While making our way back from our rhino expedition, were able to stop to see a small pack of rare African wild dogs sleeping in the shade. Despite their camouflaged coats and super efficient pack-hunting skills (which we were able to witness later) these dogs are rapidly declining due to disease, habitat loss, and human predation. We could tell that seeing them was a huge deal just by how excited the trackers and staff at Motswari were that there was a pack nearby and were grateful to see them on a few occasions during our stay.
Another unexpected treat on our morning drive, was a herd of very photogenic zebra grazing in an open clearing not far from the road. Though designed to help them hide in dense trees, their stylish stripes are a stunning contrast against the otherwise neutral-colored fall landscape. Since this could be an advantage for predators if they were alone, zebra stay in packs, that are particularly confusing for predators trying to guess where one animal ends and another begins. Their other defense mechanism? Zebras inflate themselves with gas that is used to "distract" predators during a chase, giving them more time to get away. Spirit animal, anyone?
They were some of the only animals who seemed genuinely just as interested in us as we were in them, and a few mamas were proud to show off their pretty babies.
I mean, how pretty are they?! I could have snapped photos of them for hours, but I had to conserve my camera battery (don't ask*) and we needed to start making our way back to camp for breakfast.
It wasn't too long before we made another turn towards a small cluster of trees where two elephants were happily helping themselves. While I am a lover of the entire animal kingdom, African elephants have always held a huge place in my heart. They are the only animals I had researched and read about before our trip but to see them up close in the wild was nothing short of awesome.

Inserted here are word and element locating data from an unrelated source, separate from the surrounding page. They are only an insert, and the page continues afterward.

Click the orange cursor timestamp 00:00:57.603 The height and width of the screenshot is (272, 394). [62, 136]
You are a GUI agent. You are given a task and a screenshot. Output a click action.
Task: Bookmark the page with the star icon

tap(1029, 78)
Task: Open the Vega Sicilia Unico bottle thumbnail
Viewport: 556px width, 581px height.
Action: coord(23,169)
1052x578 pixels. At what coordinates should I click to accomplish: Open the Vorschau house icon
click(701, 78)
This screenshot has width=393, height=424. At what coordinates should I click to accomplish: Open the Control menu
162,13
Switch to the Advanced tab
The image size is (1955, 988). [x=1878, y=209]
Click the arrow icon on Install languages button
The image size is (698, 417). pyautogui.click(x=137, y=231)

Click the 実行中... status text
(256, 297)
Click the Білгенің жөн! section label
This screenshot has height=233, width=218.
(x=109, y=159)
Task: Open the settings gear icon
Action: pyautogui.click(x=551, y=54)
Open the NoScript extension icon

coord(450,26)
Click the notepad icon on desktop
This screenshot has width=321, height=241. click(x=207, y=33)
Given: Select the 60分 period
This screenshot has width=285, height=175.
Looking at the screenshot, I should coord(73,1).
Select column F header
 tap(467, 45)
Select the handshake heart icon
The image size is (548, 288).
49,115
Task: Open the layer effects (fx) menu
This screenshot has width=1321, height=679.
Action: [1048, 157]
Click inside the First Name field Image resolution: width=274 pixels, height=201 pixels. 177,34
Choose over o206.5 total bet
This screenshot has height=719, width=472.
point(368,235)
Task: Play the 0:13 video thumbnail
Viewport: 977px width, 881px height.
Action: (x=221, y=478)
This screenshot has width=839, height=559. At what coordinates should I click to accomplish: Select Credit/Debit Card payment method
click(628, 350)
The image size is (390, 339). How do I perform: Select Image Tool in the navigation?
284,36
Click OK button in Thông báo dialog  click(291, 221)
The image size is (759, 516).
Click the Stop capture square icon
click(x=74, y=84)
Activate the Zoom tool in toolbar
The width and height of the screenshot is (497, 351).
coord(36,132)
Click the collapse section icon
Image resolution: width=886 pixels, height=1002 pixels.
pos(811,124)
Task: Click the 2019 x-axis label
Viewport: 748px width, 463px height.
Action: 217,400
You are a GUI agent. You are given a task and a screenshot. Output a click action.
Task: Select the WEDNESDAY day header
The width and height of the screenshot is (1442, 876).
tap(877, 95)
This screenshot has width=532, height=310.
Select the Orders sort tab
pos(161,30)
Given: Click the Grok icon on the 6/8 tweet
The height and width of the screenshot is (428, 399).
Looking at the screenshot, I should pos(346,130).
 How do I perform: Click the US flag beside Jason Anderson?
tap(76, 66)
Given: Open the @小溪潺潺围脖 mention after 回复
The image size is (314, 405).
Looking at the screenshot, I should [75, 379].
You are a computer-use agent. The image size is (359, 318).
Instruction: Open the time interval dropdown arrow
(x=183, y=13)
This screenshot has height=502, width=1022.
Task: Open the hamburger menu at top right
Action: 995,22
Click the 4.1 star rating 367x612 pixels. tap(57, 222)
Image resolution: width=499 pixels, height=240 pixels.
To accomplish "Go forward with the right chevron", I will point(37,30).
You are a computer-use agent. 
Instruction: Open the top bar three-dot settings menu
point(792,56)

We watched these guys for a good 15-20 minutes, since we were already late for breakfast and the Brazilian couple with us had already changed their flights that day so they could track the Rhino. That's what safari does to people, you've already come so far, you don't want to miss a single second.
I absolutely loved seeing so many amazing animals up close in the wild, but as we were sitting just a few yards from these gigantic, gentle creatures, I felt that I would have been just as content to simply watch and talk about elephants all day. In fact, I think I will in the next safari post where I'll share my favorite memory from our time at Motswari. Hint: babies. Stay tuned.
* In an exciting turn of events, upon arriving at the lodge, Dan realized he had left all of our camera chargers locked safely in our room at our last hotel. Despite coming close to losing his life in the African wilderness, everything was fine, I took more than enough photos, and we all lived happily ever after.